SQL Server 2008 R2 : SQL Server Index Maintenance (part 1)

8/18/2013 11:14:16 AM

SQL Server indexes are self-maintaining, which means that any time a data modification (such as an update, a delete, or an insert) takes place on a table, the index B-tree is automatically updated to reflect the correct data values and current rows. Generally, you do not have to do any maintenance of the indexes, but indexes and tables can become fragmented over time. There are two types of fragmentation: external fragmentation and internal fragmentation.

External fragmentation occurs when the logical order of pages does not match the physical order or the extents allocated to the table are not contiguous. These situations occur typically with clustered tables as a result of page splits and pages being allocated and linked into the page chain from other extents. External fragmentation is usually not much of an issue for most queries performing small result set retrievals via an index. It’s more of a performance issue for ordered scans of all or part of a table or index. If the table is heavily fragmented and the pages are not contiguous, scanning the page chain is more expensive.

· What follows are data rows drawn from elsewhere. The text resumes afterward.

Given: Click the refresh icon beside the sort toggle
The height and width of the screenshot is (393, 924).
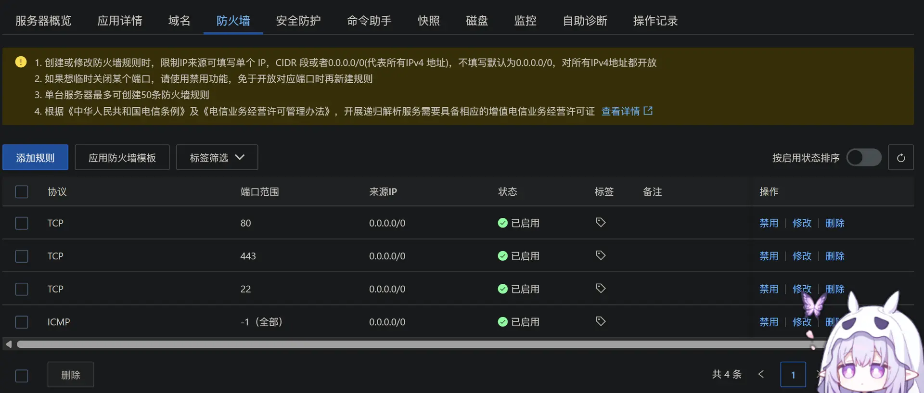Looking at the screenshot, I should tap(901, 158).
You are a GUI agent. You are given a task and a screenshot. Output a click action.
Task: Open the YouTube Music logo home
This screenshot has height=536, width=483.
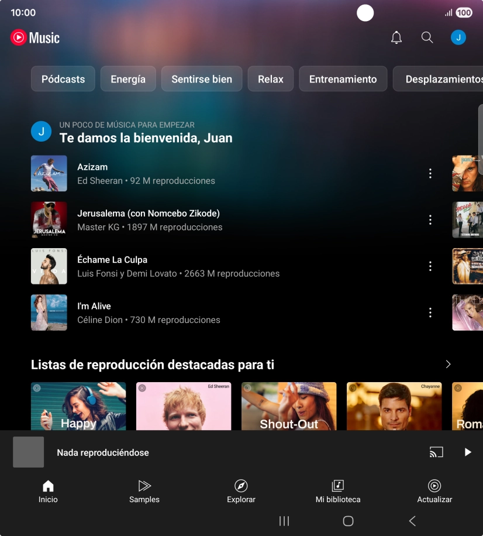pos(35,38)
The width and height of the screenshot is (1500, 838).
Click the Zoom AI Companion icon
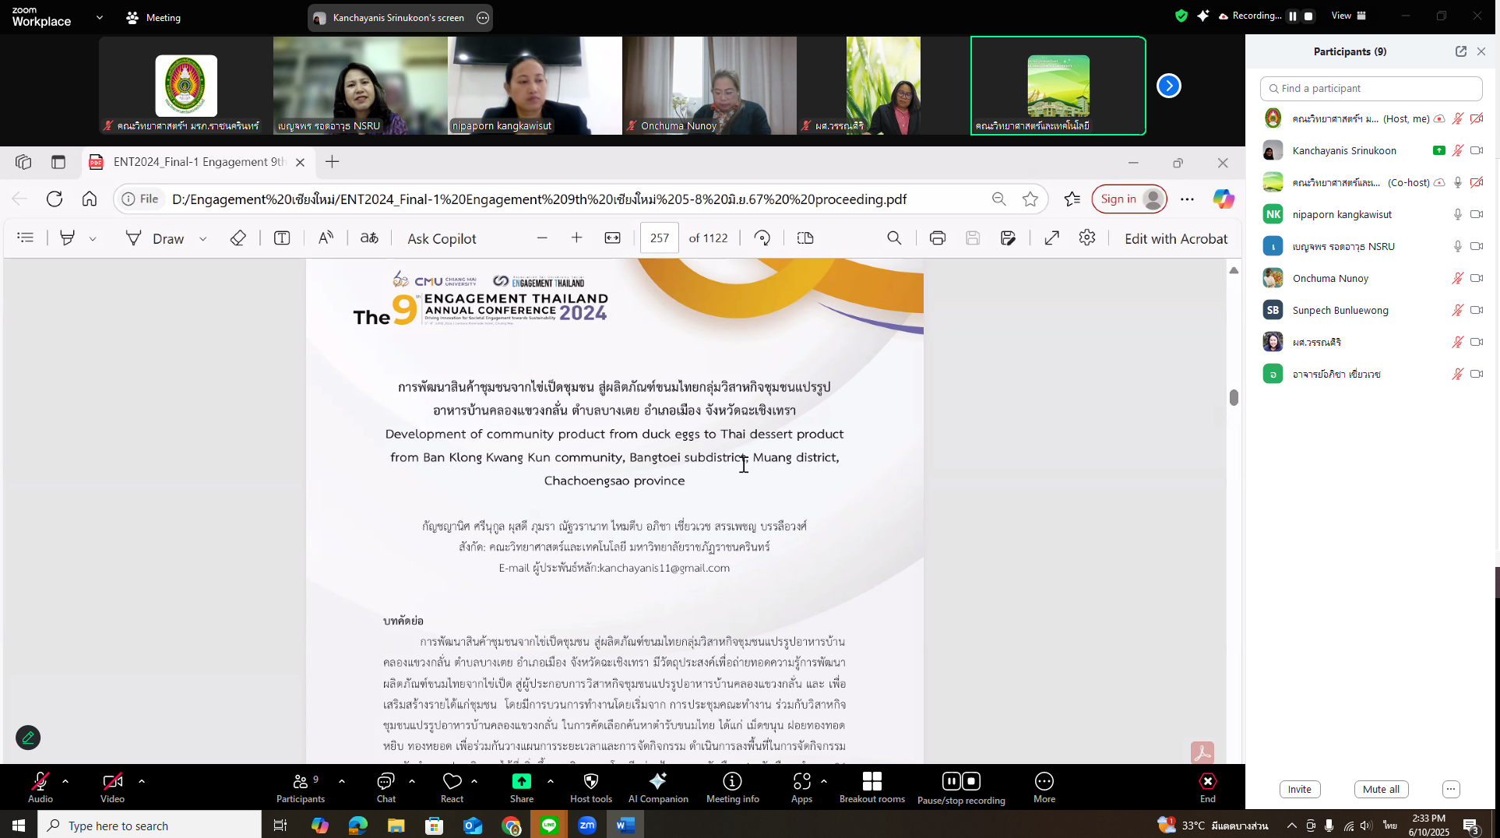657,787
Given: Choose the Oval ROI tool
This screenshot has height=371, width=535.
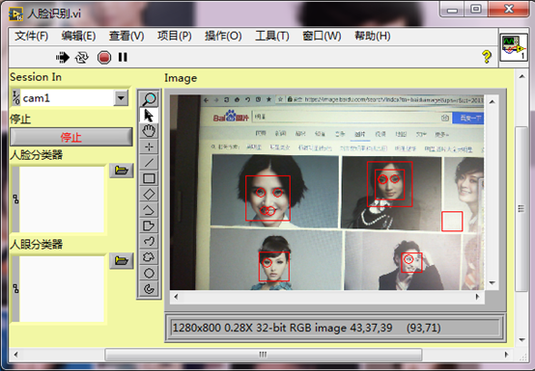Looking at the screenshot, I should click(149, 273).
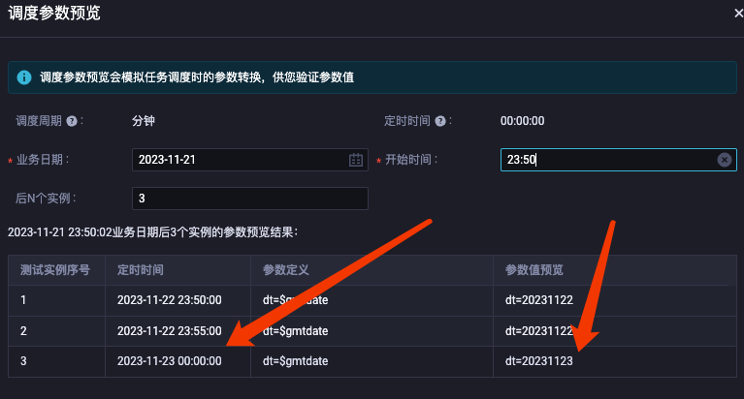Open the calendar picker for 业务日期
The image size is (744, 399).
[356, 160]
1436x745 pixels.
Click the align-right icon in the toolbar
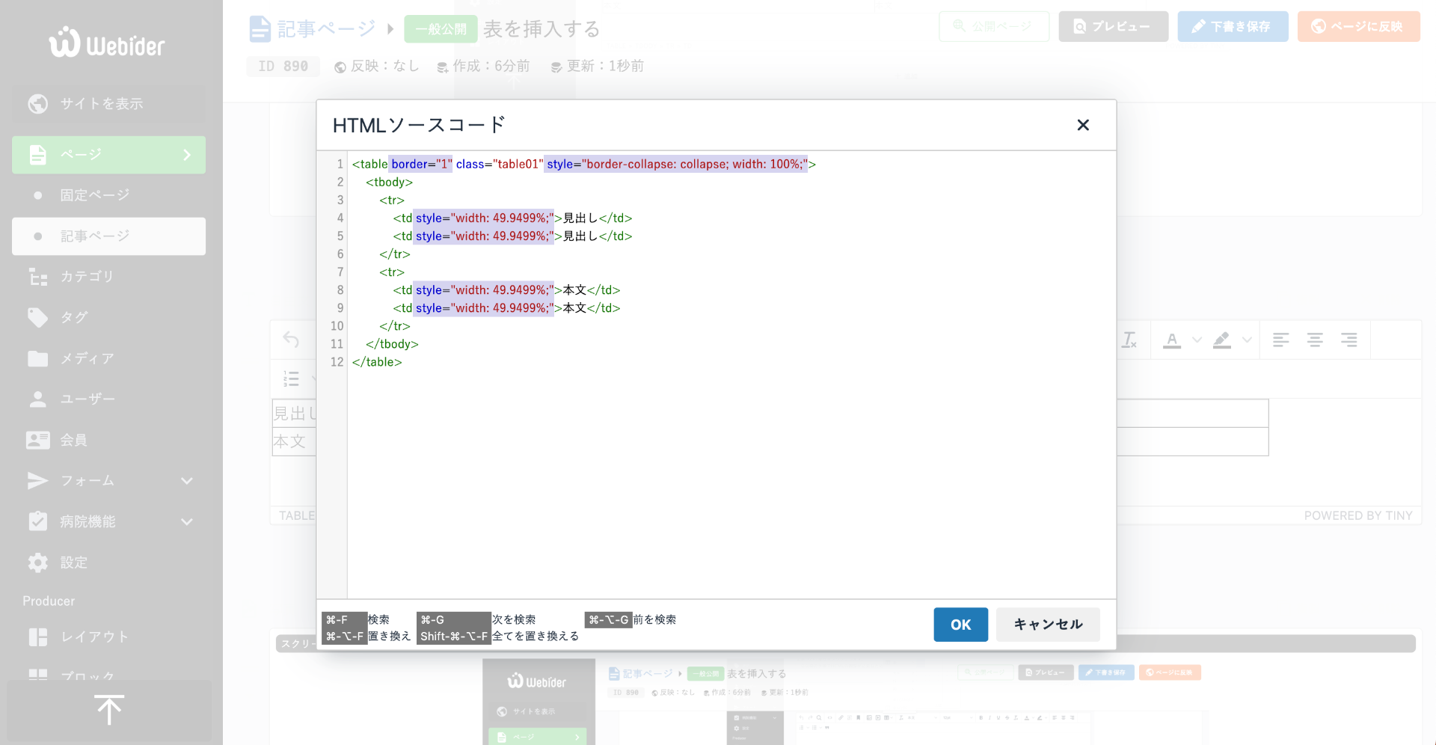click(x=1349, y=340)
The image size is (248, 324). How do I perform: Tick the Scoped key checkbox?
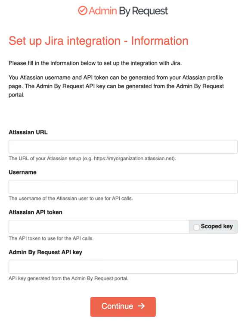(x=196, y=227)
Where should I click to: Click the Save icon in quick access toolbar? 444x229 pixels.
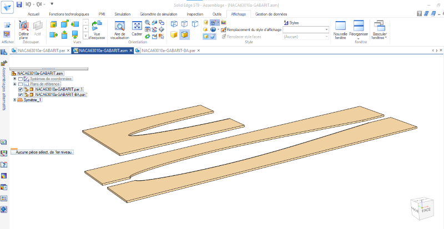click(x=19, y=4)
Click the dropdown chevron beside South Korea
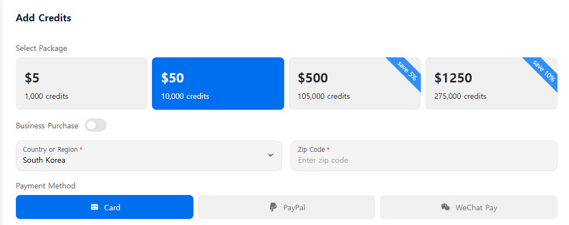This screenshot has height=225, width=569. coord(271,155)
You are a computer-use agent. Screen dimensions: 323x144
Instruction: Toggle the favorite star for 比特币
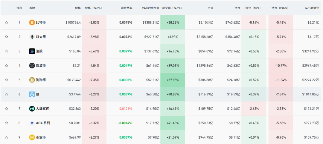point(6,23)
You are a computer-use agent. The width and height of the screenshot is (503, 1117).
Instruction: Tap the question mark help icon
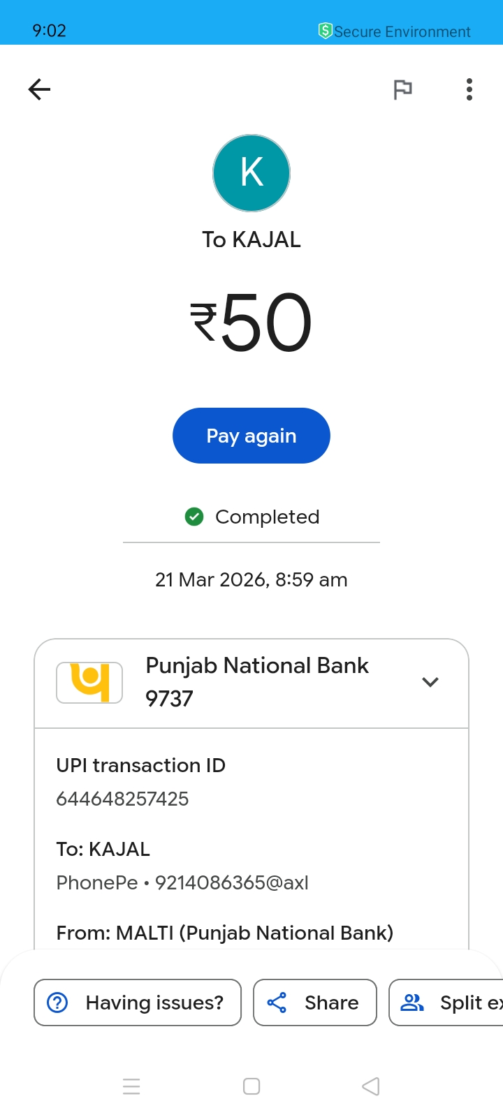[x=57, y=1003]
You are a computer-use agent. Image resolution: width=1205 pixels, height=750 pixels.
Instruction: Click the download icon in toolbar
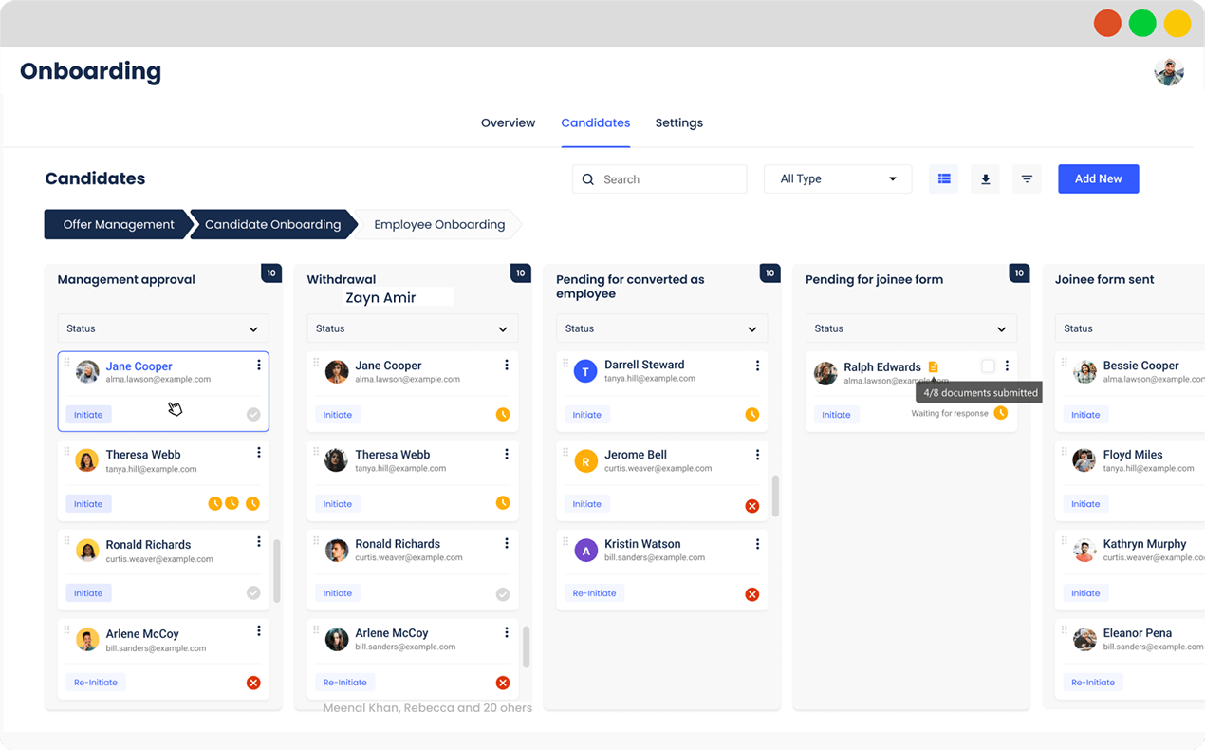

Internal fragmentation occurs when an index is not using up all the space within the pages in the table or index. Fragmentation within an index page can happen for the following reasons:

As more records are added to a table, space is used on the data page and on the index page. As a result, the page eventually becomes completely full. If another insert takes place on that page and there is no more room for the new row, SQL Server splits the page into two, each page now being about 50% full. If the clustered key values being inserted are not evenly distributed throughout the table (as often happens with clustered indexes on sequential keys), this extra free space might not be used.
Frequent update statements can cause fragmentation in the database at the data and index page level because the updates cause rows to move to other pages. Again, if future clustered key values inserted into the table are not evenly distributed throughout the table, the empty slots left behind might not be used.
As rows are deleted, space becomes freed up on data and index pages. If no new rows within the range of deleted values on the page are inserted, the page remains sparse.

Note

Internal fragmentation is not always a bad thing. Although pages that are not completely full use up more space and require more I/O during retrieval, free space within a page allows for rows to be added without having to perform an expensive page split. For some environments where the activity is more insert intensive than query intensive, you might want more free space in pages. This can be accomplished by applying the fill factor when creating the index on the table. Applying the fill factor is described in more detail in the next section.

Usually, in a system, all these factors contribute to the fragmentation of data within the data pages and index pages. In an environment subject to a lot of data modification, you might see a lot of fragmentation on the data and index pages over a period of time. These sparse and fragmented pages remain allocated to the table or index even if they have only a single row or two, and the extent containing the page remains allocated to the table or index.

Data fragmentation can adversely affect performance for table or index scanning operations because the data is spread across more pages than necessary. More I/Os are required to retrieve the data. SQL Server provides a dynamic management view, sys.dm_db_index_physical_stats, which is a multistatement table-valued function that returns size and fragmentation information for the data and indexes of a specified table or view. The results from the function are returned by a normal SELECT statement and thus can be saved to a table for reporting purposes and historical analysis. The syntax of dm_db_index_physical_stats is as follows:

sys.dm_db_index_physical_stats (
    { database_id | NULL | 0 | DEFAULT }
    , { object_id | NULL | 0 | DEFAULT }
    , { index_id | NULL | 0 | -1 | DEFAULT }
    , { partition_number | NULL | 0 | DEFAULT }
    , { mode | NULL | DEFAULT } )

The parameters for dm_db_index_physical_stats are summarized in Table 1.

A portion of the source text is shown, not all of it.